Correspondingly, we should distinguish two orders of sovereignty, first order sovereignty (sovereignty (1)) which is unlimited in its authority to make first order laws, and second order sovereignty (sovereignty (2)) which is unlimited in its authority to make second order laws. If we say that parliament is sovereign we might mean that any parliament at any time has sovereignty (1), or we might mean that parliament has both sovereignty (1) and (2) at present, but we cannot without contradiction mean both that the present parliament has sovereignty (2) and that every parliament at every time has sovereignty (1), for if the present parliament has sovereignty (2) it may use it to take away the sovereignty (1) of later parliaments. What the paradox shows is that we cannot ascribe to any continuing institution legal sovereignty in any inclusive sense....

[O]mnipotence must in any case be restricted in one way or another.

Mackie's distinction between first and second order sovereignty is very similar to Hart's distinction between continuing and self-embracing omnipotence (or sovereignty). In fact, in this passage Mackie has shown a connection that Hart himself failed to draw between Hart's distinction between continuing and self-embracing omnipotence and Hart's distinction between primary and secondary rules. Continuing omnipotence is the unlimited power to make primary rules. It is continuing because primary rules themselves cannot limit the power that makes them; that power continues, therefore, because it cannot diminish itself. Self-embracing omnipotence is the unlimited power to make secondary rules. It is self-embracing because one group of secondary rules (the rules of change) governs the making of rules, and an unlimited power to make rules of change could diminish the power to make them. Mackie is also more explicit than Hart in inferring that the unlimited power to make secondary rules must therefore be self-applicable.

Time must be brought into the picture, because an initially self-embracing omnipotent parliament or deity could limit itself immutably in its first act. Continuing omnipotence by its nature preserves that nature over time. Self-embracing omnipotence may by its nature lose its omnipotence and even its self-embracing character.

There is nevertheless a difference between Hart's and Mackie's distinctions. While Mackie's first order sovereignty can make no second order rules at all, Hart's continuing omnipotence can make any secondary rules consistent with its continuing character. Similarly Mackie's second order sovereignty can make no first order rules at all, while Hart's self-embracing omnipotence can make any primary rules whatsoever until it limits its power to do so.
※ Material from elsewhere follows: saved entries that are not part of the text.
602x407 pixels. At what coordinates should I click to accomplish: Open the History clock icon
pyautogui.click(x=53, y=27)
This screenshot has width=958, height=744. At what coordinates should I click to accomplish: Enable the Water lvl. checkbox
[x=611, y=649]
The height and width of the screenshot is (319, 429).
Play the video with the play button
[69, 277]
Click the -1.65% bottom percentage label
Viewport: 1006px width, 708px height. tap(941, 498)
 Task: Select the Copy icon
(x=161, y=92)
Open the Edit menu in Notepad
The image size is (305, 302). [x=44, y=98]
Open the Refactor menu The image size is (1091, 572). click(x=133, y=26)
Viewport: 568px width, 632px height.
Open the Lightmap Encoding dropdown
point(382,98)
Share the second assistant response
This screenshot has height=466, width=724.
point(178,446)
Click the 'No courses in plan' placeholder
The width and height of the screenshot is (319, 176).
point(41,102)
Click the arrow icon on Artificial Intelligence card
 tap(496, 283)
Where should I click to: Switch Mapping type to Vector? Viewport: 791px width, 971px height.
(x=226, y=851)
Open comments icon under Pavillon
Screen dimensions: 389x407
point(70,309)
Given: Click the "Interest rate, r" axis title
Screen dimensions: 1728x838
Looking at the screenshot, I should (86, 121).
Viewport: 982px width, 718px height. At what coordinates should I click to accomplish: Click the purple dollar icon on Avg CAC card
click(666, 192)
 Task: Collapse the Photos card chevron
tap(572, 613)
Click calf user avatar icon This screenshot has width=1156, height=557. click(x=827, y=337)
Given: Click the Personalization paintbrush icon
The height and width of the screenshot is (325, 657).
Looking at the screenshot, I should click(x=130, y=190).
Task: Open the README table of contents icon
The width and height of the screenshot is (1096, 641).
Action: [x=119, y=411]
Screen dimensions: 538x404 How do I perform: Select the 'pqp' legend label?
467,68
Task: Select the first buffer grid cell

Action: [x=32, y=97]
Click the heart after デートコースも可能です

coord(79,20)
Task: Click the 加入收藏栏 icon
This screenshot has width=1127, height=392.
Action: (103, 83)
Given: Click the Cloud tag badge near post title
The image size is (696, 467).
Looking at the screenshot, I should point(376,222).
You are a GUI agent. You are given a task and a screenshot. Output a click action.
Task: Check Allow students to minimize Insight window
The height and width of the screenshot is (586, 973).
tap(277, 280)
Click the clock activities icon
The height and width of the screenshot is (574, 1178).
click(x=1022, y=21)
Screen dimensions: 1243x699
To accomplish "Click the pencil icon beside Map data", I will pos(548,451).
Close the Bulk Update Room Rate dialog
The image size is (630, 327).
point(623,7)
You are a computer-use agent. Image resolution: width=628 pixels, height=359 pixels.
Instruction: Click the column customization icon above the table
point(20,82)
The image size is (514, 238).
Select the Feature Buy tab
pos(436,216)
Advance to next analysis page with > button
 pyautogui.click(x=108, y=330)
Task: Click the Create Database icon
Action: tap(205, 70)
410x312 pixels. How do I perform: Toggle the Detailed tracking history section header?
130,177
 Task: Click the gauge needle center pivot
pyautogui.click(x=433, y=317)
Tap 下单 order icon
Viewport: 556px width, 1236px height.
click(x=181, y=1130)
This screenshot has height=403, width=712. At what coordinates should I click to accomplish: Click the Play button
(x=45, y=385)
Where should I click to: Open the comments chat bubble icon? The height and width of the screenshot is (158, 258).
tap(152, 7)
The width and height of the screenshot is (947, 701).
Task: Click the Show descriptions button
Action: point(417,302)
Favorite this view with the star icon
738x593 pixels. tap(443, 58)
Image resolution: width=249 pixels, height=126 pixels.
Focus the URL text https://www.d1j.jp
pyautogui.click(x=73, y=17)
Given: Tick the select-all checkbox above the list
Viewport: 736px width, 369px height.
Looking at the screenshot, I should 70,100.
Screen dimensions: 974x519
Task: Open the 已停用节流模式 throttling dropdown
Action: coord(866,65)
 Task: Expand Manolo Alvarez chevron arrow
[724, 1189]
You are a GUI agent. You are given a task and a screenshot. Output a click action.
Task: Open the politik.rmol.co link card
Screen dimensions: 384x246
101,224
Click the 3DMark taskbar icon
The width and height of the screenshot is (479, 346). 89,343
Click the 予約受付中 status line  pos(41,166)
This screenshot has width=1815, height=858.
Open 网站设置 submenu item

Another difference between Hart's and Mackie's distinctions is that no being can simultaneously possess both continuing and self-embracing omnipotence, without contradiction, but a being could simultaneously possess first and second order sovereignty. Self-embracing and continuing omnipotence are mutually exclusive because some self-limitations within the power of the former would violate the latter. But first and second order sovereignty are not mutually exclusive. A being could have, at a given moment but not continuously, unlimited power to make both primary and secondary rules. In the next moment the unlimited power to make secondaries could be used to limit itself or the power to make primaries. This is why Mackie believes there are only two consistent distributions of these powers: (1) that the being now has and always will have only first order omnipotence, and (2) that the being now has both first and second order omnipotence, but need not keep either power forever. A third theory is contradictory: (3) that the being presently has second order omnipotence and continuously has first order omnipotence.

Mackie and Hart use their distinctions as if they could solve or dissolve the paradox of omnipotence.[Note 2] If "omnipotence" (they would say) is equivocally thought to embrace both species (either both first and second order omnipotence, or both continuing and self-embracing omnipotence), then and only then could we speak of an omnipotent entity limiting itself as a contradiction or paradox. If we keep the two species separate, then we must recognize that an omnipotent being can either limit itself freely and without contradiction, because its power it second order or self-embracing, or that it cannot limit itself at all, because its power is first order or continuing.

Is this solution adequate? It has strong intuitive appeal because both Hart's and Mackie's distinctions are distinctions with a difference that help us classify slippery phenomena; both expose an equivocation on "omnipotence" common to many descriptions of sovereigns and deities, and even to many statements of the paradox of omnipotence; and both show the sense in which self-limitation is and is not self-contradictory, thereby dispelling a cloud of confusion that all too frequently hovers over the paradox. But I believe the solution is inadequate nevertheless. Not only does it fail to dissolve the paradox, but the very idea of self-embracing omnipotence is inadmissible for both the inference and acceptance models of legal change.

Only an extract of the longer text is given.